-- Opening Marker --
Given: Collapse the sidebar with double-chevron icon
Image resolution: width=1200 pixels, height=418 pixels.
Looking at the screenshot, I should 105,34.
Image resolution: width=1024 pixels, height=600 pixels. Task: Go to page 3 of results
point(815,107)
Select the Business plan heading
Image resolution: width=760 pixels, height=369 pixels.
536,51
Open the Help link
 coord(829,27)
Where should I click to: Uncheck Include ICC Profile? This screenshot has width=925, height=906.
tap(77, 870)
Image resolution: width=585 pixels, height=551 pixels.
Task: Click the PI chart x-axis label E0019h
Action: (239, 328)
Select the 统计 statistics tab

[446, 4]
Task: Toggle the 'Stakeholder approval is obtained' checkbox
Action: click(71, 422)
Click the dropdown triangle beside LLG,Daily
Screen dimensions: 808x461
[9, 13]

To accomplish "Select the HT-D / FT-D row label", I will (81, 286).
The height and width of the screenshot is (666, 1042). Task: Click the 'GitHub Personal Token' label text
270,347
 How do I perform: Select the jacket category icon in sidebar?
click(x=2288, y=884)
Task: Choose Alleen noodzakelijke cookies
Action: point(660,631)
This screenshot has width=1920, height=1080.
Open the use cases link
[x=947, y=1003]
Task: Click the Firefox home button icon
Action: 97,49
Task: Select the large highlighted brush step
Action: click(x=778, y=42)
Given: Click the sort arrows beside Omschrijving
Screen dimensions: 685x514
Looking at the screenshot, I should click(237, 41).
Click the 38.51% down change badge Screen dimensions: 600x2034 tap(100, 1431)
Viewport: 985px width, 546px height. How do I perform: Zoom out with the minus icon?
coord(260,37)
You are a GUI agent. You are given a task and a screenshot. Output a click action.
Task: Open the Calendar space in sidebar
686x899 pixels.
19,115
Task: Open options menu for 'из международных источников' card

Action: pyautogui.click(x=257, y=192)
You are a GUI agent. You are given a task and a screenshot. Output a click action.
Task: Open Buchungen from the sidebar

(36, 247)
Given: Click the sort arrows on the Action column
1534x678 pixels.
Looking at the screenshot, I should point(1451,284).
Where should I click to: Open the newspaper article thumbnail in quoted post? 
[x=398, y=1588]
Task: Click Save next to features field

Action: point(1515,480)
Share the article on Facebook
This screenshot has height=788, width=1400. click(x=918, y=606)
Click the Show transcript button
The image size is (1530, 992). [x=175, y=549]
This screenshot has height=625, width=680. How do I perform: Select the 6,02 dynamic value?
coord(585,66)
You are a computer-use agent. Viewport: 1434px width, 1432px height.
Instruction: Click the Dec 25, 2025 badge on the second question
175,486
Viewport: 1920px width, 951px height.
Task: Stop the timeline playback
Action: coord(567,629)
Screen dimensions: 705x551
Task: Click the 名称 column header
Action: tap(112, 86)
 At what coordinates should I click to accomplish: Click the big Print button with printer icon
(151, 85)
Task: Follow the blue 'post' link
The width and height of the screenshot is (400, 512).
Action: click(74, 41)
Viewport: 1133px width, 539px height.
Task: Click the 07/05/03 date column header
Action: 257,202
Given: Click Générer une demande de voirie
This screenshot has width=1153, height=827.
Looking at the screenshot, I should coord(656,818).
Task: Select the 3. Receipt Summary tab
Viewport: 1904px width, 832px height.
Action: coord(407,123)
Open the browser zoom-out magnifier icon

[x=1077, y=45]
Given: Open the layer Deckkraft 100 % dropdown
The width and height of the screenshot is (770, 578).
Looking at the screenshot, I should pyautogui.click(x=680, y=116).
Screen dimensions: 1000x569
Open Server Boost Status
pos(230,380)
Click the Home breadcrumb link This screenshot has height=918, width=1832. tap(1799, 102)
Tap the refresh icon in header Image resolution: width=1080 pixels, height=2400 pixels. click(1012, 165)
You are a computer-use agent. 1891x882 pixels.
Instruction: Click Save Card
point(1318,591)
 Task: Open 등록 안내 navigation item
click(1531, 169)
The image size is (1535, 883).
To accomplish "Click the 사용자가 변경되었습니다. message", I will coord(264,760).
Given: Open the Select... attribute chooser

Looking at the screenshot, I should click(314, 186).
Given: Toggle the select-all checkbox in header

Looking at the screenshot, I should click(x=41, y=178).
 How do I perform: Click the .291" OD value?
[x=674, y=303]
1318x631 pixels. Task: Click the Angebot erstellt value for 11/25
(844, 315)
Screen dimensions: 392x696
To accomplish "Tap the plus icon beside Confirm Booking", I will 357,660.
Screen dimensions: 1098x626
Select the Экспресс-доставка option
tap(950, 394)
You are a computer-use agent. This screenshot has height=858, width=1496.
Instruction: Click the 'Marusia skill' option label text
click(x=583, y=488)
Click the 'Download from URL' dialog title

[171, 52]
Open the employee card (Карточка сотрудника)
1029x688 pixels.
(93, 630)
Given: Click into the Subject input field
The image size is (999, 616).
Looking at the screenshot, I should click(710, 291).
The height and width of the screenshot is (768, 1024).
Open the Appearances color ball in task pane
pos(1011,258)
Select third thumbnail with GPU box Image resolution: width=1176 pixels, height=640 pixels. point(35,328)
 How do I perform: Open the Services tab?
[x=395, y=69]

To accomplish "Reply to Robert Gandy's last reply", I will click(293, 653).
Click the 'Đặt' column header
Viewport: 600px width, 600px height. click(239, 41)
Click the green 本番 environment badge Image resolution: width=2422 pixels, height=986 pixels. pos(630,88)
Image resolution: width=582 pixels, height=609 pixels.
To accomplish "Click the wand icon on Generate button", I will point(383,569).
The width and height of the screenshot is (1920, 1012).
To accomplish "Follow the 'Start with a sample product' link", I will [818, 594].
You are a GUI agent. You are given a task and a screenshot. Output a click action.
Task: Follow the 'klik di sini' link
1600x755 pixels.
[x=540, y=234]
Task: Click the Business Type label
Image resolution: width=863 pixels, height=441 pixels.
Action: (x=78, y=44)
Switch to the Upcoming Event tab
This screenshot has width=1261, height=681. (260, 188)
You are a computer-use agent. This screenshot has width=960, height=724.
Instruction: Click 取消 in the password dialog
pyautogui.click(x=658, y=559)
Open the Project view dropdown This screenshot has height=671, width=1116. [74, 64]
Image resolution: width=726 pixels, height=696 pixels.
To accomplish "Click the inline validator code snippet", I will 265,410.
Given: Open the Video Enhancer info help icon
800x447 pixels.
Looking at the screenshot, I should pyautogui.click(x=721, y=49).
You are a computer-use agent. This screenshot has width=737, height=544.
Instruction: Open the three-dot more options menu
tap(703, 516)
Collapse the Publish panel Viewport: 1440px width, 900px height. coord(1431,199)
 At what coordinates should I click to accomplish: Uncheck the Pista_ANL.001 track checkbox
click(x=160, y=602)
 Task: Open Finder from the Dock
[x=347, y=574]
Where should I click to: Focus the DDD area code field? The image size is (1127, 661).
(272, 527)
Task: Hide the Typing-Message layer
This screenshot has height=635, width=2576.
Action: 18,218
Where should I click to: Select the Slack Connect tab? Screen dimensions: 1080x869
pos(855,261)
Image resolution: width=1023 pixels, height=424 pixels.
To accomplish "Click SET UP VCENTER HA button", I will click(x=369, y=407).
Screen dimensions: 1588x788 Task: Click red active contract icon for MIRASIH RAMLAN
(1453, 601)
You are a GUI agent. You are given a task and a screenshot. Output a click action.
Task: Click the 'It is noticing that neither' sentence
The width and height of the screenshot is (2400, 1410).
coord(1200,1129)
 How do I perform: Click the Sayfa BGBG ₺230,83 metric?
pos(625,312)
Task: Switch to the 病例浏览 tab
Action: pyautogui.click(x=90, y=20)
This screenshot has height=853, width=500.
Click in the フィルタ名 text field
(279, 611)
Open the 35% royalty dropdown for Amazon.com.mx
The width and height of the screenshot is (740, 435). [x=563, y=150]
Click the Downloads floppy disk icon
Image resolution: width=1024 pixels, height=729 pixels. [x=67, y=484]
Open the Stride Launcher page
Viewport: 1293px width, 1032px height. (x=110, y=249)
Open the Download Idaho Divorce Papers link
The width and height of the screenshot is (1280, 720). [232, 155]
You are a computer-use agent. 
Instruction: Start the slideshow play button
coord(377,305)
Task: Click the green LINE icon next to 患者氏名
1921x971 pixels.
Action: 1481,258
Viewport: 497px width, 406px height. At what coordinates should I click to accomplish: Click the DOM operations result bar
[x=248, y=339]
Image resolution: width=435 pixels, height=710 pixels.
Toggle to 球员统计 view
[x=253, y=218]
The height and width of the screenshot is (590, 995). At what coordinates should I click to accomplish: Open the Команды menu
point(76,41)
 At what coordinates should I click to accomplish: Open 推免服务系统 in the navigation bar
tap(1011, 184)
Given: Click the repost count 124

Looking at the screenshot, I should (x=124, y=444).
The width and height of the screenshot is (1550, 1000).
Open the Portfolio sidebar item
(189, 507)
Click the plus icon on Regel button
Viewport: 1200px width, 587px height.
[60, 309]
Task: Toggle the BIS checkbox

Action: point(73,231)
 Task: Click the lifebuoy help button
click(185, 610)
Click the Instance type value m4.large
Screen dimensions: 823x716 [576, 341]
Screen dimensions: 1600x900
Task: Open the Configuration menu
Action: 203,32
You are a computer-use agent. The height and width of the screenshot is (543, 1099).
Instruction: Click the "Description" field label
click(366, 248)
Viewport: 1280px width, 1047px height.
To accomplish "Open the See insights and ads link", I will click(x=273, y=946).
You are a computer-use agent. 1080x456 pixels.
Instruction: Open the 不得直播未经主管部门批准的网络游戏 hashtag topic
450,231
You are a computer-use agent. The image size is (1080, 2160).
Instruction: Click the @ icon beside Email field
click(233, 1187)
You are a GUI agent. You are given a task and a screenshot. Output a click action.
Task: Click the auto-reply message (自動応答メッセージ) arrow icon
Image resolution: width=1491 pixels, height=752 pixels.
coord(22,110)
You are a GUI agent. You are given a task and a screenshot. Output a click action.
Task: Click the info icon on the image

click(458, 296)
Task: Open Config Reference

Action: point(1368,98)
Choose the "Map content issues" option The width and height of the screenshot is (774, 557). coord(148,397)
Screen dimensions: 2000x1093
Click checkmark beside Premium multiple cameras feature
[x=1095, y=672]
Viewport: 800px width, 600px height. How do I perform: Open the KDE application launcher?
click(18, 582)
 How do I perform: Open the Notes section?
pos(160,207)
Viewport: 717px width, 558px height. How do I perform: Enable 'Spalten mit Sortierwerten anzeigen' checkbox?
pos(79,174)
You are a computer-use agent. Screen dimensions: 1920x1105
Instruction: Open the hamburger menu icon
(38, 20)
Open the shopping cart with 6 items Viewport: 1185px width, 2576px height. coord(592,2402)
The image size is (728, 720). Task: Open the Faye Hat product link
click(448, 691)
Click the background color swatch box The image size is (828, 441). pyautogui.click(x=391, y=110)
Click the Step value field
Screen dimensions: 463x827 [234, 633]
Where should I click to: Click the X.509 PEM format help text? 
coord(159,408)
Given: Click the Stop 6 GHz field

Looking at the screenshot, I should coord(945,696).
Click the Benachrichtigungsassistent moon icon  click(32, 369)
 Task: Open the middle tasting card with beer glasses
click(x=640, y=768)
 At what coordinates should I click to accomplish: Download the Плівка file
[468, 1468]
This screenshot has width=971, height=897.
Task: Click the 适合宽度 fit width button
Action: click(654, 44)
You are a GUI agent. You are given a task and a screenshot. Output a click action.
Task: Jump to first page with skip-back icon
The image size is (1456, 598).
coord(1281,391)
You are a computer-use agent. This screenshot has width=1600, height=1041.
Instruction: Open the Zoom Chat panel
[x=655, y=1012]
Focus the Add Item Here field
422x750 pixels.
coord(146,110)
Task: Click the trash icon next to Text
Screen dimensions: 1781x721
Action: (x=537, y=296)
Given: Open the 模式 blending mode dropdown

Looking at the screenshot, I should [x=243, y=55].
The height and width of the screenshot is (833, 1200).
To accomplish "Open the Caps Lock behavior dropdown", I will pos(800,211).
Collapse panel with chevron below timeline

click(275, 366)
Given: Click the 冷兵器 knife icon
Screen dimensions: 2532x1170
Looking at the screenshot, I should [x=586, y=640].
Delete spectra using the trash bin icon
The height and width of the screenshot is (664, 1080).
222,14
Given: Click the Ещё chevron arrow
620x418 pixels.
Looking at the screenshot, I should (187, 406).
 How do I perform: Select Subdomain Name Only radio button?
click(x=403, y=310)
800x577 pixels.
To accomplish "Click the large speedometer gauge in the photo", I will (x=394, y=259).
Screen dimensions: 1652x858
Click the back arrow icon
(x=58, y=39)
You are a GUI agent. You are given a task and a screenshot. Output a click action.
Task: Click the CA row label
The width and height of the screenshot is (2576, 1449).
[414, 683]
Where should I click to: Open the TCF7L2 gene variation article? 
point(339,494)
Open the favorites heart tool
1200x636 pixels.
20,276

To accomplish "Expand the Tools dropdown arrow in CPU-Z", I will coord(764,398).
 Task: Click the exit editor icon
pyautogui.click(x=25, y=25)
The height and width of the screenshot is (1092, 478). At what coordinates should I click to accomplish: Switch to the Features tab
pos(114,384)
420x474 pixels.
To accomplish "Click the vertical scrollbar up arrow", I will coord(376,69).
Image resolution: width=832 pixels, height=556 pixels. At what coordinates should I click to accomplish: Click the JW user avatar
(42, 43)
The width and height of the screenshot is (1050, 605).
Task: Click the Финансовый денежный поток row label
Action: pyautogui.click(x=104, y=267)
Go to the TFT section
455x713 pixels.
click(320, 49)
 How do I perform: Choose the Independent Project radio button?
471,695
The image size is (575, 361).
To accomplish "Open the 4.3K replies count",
-- Closing Marker --
Work item:
Using the material, show each line where the string "green" can be found.

Task result:
Click the green 本番 environment badge Image resolution: width=2422 pixels, height=986 pixels. pos(630,88)
Task: Click the green LINE icon next to 患者氏名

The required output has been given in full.